When a government chooses to rebuild its own development infrastructure to escape tech giants, it reminds us that digital sovereignty is not a political posture, but an architectural discipline. Recently, the government of the Netherlands decided to design its own source code hosting platform, gradually freeing itself from GitHub, which is owned by American giant Microsoft. This initiative, reported by several European analysts, highlights a global realization: technological dependence is not just a matter of data storage, it touches the very heart of software production tools.
For public institutions and large enterprises, this transition marks a historic turning point. For decades, the centralization of development tools within a few American platforms was accepted in the name of convenience and efficiency. Today, the risks associated with the extraterritoriality of laws, unilateral changes to terms of use, and software supply chain vulnerabilities require a complete re-evaluation of these strategic choices.
The Underpinnings of an Invisible but Risky Dependence
To fully understand the scope of the Dutch decision, it is useful to analyze the mechanisms of software dependency. When an organization uses third-party services to host its code or run its applications, it exposes itself to several vulnerability factors. On one hand, the software supply chain has become a prime target for cyberattacks. According to a report by the European Union Agency for Cybersecurity (ENISA), attacks targeting software dependencies and third-party code repositories are rising sharply. A vulnerability in a single external library can compromise thousands of downstream applications.

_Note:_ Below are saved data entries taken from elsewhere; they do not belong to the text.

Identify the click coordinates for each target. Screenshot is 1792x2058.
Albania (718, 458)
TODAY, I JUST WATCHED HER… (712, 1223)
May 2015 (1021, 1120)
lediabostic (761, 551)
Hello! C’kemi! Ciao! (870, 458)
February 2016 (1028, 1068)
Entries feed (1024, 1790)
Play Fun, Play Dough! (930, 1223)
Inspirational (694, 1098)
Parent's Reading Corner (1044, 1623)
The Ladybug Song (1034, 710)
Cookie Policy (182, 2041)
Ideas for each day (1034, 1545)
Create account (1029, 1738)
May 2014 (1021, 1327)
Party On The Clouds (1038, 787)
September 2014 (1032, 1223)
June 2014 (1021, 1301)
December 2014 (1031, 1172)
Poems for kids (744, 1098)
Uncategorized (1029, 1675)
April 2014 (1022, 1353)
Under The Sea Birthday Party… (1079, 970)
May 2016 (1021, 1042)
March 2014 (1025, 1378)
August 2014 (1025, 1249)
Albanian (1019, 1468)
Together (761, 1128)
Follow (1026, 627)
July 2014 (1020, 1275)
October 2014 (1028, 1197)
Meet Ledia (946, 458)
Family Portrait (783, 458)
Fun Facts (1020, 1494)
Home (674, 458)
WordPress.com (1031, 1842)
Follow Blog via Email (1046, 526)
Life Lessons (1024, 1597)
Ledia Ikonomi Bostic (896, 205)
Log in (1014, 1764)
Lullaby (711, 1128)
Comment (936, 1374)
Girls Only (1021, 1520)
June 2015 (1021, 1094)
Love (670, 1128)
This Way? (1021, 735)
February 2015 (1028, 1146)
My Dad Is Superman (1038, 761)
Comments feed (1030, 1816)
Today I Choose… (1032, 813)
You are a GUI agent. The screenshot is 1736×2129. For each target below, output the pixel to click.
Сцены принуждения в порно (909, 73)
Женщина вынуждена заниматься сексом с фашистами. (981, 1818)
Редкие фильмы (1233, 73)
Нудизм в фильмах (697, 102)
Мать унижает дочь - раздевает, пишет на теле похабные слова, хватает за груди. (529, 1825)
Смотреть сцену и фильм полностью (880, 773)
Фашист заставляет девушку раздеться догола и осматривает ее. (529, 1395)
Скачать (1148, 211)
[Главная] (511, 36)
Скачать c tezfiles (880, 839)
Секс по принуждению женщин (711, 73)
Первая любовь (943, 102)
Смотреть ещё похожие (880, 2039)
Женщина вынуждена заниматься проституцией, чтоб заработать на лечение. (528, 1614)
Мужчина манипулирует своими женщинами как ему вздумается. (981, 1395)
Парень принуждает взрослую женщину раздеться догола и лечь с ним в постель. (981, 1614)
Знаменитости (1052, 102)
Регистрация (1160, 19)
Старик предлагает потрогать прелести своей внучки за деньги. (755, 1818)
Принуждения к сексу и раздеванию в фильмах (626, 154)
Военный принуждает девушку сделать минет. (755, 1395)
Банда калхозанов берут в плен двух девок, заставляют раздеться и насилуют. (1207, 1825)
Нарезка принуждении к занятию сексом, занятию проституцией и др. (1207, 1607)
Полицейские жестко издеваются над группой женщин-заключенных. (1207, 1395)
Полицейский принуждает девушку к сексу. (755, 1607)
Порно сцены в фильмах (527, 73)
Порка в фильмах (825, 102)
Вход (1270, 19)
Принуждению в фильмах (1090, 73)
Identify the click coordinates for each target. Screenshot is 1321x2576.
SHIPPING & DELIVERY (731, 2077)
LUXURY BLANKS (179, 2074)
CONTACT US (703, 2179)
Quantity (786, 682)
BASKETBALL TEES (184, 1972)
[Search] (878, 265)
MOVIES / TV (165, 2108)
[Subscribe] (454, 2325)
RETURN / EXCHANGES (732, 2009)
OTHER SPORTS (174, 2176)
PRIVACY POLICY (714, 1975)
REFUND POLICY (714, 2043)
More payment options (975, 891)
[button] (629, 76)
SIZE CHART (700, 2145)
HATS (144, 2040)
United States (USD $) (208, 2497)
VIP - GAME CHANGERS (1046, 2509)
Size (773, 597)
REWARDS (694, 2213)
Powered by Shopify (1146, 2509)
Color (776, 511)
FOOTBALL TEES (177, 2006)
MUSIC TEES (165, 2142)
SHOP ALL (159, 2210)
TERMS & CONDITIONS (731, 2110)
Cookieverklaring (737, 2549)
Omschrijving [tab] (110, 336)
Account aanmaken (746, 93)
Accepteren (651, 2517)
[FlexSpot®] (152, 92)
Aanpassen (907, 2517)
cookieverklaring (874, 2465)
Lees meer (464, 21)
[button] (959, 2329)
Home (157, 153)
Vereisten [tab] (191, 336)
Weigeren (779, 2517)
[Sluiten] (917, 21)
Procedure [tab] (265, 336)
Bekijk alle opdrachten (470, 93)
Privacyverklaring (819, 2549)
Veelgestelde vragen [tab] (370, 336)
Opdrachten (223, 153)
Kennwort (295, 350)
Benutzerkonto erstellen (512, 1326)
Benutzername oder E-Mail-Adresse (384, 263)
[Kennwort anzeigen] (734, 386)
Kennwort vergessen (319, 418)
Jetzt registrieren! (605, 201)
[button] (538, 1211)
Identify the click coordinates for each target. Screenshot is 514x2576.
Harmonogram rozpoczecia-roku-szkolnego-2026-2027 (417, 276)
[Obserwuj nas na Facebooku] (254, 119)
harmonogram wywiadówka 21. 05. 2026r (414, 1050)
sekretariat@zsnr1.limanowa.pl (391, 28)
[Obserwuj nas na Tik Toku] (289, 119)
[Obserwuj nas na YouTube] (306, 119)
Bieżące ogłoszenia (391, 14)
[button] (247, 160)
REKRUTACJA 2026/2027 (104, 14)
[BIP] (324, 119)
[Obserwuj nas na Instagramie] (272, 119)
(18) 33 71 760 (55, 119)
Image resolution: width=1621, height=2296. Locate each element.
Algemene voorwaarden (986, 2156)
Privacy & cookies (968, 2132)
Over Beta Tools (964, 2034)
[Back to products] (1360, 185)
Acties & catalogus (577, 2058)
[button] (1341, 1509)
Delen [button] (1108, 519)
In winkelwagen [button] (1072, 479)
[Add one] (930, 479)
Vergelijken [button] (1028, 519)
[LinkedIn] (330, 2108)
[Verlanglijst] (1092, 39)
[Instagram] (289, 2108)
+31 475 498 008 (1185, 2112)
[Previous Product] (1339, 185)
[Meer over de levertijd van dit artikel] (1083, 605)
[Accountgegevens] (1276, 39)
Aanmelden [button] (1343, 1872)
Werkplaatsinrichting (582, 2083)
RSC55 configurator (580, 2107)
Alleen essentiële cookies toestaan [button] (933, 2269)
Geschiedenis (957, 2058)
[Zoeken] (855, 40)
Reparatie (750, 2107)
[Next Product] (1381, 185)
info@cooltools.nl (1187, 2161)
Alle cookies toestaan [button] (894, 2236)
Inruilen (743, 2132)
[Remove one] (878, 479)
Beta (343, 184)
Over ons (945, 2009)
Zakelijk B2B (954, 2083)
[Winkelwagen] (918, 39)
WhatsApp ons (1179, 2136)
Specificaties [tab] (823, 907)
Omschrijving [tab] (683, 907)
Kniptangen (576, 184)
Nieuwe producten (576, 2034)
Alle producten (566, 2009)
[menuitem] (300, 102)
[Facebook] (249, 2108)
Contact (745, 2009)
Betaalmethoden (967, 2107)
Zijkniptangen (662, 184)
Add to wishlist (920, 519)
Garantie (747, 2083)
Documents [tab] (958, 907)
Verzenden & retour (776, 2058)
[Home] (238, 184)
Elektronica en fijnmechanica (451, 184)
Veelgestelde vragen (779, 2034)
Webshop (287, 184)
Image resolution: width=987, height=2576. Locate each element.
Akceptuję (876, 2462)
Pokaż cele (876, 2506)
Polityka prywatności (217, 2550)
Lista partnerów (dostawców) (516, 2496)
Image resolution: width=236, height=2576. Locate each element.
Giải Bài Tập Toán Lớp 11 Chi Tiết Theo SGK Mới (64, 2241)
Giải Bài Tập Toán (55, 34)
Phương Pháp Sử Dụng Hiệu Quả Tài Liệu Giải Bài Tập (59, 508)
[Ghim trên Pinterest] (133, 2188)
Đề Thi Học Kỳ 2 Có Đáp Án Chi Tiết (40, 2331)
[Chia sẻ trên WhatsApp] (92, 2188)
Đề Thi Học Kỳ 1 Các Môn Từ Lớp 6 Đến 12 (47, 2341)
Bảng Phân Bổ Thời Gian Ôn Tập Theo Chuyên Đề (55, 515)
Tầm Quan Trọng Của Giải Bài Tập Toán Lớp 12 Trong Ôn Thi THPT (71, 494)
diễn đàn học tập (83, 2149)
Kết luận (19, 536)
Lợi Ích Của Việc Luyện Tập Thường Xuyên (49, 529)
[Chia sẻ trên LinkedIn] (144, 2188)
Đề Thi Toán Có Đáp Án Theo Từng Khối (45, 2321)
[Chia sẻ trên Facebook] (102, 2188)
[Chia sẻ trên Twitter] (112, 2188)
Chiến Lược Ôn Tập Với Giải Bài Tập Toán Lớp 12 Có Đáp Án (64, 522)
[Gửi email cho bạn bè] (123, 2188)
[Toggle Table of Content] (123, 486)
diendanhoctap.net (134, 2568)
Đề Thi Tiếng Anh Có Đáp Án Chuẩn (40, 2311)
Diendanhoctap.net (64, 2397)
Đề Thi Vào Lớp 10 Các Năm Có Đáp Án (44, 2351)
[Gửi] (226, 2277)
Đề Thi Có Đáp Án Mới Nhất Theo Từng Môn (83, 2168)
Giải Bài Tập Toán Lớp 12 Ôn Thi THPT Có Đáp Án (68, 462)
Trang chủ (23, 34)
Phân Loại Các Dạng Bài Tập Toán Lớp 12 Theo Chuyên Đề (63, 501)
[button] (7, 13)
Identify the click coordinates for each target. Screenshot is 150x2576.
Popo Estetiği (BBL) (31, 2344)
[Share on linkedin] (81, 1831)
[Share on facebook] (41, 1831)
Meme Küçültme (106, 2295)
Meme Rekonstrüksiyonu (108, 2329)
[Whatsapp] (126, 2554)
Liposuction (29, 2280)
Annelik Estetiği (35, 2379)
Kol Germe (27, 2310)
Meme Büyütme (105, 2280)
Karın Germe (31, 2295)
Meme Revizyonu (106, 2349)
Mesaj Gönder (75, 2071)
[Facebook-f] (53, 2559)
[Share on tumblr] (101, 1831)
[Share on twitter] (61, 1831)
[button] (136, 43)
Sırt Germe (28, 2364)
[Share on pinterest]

On the other hand, the rise of AI-generated code has introduced new risks. The current trend of "vibe coding," which involves rapidly producing applications through simple prompts addressed to language models without auditing or structure, is increasingly being singled out by security experts. The UK National Cyber Security Centre (NCSC) recently issued strict warnings on this subject, emphasizing that code generation unguided by AI safety tools can introduce critical vulnerabilities, obsolete dependencies, or plaintext security secrets in the code.
Digital sovereignty is therefore not limited to the physical hosting of servers. It demands total control over the execution environment, a reduction of the attack surface, and a guarantee that organizational data does not transit through foreign jurisdictions subject to intrusive laws, such as the US Cloud Act. It is in this context that the concept of sovereignty by architecture takes on its full meaning.
Sovereignty by Architecture: The ProductivIA Perspective
The Dutch initiative demonstrates that it is not enough to consume sovereign technologies; organizations must possess sealed production environments. This is precisely the philosophy guiding the design of the Quebec platform ProductivIA and its virtual operating system, mio.land. Rather than imposing heavy frameworks and complex external dependencies, the platform relies on a streamlined architecture running directly in the user's browser.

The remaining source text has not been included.